LISTED RECORDS:
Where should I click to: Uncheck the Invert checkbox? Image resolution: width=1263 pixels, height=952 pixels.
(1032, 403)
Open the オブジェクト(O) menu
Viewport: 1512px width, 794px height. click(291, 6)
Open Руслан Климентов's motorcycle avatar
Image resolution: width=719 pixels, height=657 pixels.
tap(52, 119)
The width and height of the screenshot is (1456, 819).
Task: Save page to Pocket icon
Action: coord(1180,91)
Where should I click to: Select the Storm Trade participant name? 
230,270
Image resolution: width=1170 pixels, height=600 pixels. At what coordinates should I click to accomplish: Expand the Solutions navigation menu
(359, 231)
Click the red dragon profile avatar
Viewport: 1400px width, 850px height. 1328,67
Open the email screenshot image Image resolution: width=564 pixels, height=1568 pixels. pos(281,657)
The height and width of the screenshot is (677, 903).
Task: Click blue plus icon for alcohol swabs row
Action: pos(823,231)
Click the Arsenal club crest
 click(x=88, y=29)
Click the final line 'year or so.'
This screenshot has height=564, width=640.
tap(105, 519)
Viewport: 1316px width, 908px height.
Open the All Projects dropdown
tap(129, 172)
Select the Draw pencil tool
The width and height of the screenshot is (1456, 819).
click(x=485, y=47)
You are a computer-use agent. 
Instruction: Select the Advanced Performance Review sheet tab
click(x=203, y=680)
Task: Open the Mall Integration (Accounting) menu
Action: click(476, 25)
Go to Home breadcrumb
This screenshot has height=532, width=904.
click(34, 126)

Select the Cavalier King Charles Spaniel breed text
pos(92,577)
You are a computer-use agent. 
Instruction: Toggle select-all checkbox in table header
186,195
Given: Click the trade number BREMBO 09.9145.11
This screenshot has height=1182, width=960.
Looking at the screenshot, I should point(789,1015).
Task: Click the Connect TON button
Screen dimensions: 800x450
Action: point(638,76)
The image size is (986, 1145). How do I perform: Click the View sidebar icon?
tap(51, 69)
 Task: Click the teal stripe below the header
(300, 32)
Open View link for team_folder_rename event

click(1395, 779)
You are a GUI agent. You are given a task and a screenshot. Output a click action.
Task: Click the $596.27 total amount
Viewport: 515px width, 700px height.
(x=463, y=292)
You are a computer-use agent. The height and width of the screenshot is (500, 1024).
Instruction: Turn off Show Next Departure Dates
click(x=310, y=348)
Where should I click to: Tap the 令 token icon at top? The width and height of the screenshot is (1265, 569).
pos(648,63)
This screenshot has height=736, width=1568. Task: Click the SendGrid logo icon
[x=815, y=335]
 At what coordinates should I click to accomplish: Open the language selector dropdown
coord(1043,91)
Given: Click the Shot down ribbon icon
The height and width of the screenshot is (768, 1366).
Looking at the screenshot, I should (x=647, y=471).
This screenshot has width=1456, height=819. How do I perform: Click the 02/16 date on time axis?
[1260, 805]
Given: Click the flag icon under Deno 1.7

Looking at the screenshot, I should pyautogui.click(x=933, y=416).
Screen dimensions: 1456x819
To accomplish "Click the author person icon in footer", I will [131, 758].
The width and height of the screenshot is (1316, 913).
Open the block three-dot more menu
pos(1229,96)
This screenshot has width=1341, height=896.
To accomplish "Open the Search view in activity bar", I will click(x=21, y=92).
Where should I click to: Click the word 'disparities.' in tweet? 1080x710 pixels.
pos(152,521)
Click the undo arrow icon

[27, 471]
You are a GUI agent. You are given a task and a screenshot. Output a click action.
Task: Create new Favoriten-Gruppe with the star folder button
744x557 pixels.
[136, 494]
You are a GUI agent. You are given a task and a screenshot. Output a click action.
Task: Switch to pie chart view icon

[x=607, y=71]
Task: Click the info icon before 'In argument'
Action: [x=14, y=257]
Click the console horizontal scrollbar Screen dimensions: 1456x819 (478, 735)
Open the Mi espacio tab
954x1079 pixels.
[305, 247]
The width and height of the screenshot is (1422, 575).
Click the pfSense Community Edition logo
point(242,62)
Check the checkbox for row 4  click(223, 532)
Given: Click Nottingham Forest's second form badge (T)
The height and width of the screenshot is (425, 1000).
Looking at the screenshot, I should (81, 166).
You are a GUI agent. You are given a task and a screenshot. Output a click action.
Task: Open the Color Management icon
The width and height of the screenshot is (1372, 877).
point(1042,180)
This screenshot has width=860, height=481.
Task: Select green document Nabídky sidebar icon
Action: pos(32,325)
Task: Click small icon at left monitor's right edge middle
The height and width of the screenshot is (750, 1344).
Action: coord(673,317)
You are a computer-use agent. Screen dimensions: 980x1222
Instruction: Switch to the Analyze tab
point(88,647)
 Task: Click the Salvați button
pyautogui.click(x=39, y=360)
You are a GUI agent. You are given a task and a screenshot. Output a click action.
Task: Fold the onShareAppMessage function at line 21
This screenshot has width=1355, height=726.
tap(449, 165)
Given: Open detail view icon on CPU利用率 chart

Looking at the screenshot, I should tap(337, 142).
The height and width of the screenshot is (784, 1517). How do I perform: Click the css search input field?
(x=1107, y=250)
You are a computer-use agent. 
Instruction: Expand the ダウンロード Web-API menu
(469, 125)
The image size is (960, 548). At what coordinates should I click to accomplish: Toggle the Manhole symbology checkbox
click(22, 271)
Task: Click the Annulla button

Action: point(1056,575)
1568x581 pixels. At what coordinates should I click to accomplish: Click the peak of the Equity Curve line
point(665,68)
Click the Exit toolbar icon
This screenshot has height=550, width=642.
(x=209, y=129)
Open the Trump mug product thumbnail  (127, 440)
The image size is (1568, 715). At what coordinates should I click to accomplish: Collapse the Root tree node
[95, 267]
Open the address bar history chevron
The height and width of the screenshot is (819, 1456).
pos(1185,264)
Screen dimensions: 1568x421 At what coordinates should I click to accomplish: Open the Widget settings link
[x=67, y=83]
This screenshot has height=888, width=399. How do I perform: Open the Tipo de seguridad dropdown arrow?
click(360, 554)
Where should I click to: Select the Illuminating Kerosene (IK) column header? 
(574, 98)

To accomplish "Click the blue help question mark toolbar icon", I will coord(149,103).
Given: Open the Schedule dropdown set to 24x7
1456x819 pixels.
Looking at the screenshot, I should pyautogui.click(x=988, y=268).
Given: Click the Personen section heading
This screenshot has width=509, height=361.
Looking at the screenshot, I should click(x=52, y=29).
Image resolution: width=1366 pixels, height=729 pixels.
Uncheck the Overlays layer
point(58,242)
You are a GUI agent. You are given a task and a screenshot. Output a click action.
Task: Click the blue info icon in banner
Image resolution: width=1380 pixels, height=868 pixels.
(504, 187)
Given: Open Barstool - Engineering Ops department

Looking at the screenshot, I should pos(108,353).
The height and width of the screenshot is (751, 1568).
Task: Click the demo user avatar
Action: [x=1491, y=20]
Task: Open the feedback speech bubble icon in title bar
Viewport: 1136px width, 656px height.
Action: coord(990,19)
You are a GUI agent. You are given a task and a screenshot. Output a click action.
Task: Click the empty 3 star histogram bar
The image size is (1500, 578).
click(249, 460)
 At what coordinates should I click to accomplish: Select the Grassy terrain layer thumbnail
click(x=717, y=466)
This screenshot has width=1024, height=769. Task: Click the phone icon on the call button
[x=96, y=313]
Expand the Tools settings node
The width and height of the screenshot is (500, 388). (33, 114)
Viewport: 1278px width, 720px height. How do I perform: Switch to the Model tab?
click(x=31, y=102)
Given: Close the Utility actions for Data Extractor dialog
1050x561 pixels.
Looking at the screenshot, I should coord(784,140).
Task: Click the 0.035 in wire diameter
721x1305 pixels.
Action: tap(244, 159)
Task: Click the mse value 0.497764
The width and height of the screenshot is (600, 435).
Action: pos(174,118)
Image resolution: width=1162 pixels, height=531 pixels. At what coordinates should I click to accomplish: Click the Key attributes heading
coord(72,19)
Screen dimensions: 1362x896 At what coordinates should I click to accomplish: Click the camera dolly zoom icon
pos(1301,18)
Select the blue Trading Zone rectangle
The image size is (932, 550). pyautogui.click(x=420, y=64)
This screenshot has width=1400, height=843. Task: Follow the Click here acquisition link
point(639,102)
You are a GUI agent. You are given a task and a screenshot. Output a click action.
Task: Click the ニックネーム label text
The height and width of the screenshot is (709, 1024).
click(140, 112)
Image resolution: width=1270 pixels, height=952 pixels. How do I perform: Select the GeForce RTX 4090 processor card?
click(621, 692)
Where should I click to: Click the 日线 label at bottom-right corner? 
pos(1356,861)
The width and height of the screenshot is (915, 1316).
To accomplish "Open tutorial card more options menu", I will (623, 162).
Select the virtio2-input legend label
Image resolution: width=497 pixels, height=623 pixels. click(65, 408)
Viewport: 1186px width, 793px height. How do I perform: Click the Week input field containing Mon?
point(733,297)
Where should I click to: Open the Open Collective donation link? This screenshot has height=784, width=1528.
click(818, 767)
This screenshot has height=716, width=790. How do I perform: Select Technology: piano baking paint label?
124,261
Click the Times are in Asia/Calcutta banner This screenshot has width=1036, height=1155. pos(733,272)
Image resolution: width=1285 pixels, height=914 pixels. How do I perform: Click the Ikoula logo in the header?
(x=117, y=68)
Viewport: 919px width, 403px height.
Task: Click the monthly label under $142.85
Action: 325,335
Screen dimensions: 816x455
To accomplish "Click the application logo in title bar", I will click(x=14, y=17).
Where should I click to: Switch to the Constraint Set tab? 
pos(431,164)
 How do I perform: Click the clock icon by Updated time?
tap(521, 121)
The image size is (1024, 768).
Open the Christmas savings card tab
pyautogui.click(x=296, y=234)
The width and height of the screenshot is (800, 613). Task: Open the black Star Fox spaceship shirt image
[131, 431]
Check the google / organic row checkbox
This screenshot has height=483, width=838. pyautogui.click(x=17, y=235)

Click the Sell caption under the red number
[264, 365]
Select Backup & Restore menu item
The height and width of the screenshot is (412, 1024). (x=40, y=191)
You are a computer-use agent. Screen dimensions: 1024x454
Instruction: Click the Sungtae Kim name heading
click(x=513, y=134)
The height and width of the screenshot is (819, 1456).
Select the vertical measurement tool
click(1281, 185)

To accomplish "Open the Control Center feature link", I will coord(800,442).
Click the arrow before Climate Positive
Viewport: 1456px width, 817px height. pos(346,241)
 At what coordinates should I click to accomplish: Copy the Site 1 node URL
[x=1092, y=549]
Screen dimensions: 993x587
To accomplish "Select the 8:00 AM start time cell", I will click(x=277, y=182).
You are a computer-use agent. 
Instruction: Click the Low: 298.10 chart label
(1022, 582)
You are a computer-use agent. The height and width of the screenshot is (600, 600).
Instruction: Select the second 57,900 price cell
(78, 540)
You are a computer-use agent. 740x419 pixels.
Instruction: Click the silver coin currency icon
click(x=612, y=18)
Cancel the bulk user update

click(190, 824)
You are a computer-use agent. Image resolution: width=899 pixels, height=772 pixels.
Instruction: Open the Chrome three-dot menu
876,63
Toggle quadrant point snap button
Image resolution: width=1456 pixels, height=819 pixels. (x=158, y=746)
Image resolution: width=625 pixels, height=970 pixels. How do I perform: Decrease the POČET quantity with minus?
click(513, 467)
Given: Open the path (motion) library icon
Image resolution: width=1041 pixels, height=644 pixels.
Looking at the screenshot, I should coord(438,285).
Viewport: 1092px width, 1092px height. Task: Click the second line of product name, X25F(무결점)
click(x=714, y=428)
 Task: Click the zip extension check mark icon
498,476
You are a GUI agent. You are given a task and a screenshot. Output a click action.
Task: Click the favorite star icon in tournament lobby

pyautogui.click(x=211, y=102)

TASK INSTRUCTIONS: Copy out the rows verbatim, starting with the line containing "Task: Click small" and continuing through the line containing "point(58,242)", with both of those lines included.

REPLY:
Task: Click small icon at left monitor's right edge middle
The height and width of the screenshot is (750, 1344).
Action: coord(673,317)
You are a computer-use agent. Screen dimensions: 980x1222
Instruction: Switch to the Analyze tab
point(88,647)
 Task: Click the Salvați button
pyautogui.click(x=39, y=360)
You are a GUI agent. You are given a task and a screenshot. Output a click action.
Task: Fold the onShareAppMessage function at line 21
This screenshot has width=1355, height=726.
tap(449, 165)
Given: Open detail view icon on CPU利用率 chart

Looking at the screenshot, I should tap(337, 142).
The height and width of the screenshot is (784, 1517). How do I perform: Click the css search input field?
(x=1107, y=250)
You are a computer-use agent. 
Instruction: Expand the ダウンロード Web-API menu
(469, 125)
The image size is (960, 548). At what coordinates should I click to accomplish: Toggle the Manhole symbology checkbox
click(22, 271)
Task: Click the Annulla button

Action: point(1056,575)
1568x581 pixels. At what coordinates should I click to accomplish: Click the peak of the Equity Curve line
point(665,68)
Click the Exit toolbar icon
This screenshot has height=550, width=642.
(x=209, y=129)
Open the Trump mug product thumbnail  (127, 440)
The image size is (1568, 715). At what coordinates should I click to accomplish: Collapse the Root tree node
[95, 267]
Open the address bar history chevron
The height and width of the screenshot is (819, 1456).
pos(1185,264)
Screen dimensions: 1568x421 At what coordinates should I click to accomplish: Open the Widget settings link
[x=67, y=83]
This screenshot has height=888, width=399. How do I perform: Open the Tipo de seguridad dropdown arrow?
click(360, 554)
Where should I click to: Select the Illuminating Kerosene (IK) column header? 
(574, 98)

To accomplish "Click the blue help question mark toolbar icon", I will coord(149,103).
Given: Open the Schedule dropdown set to 24x7
1456x819 pixels.
Looking at the screenshot, I should pyautogui.click(x=988, y=268).
Given: Click the Personen section heading
This screenshot has width=509, height=361.
Looking at the screenshot, I should click(x=52, y=29).
Image resolution: width=1366 pixels, height=729 pixels.
Uncheck the Overlays layer
point(58,242)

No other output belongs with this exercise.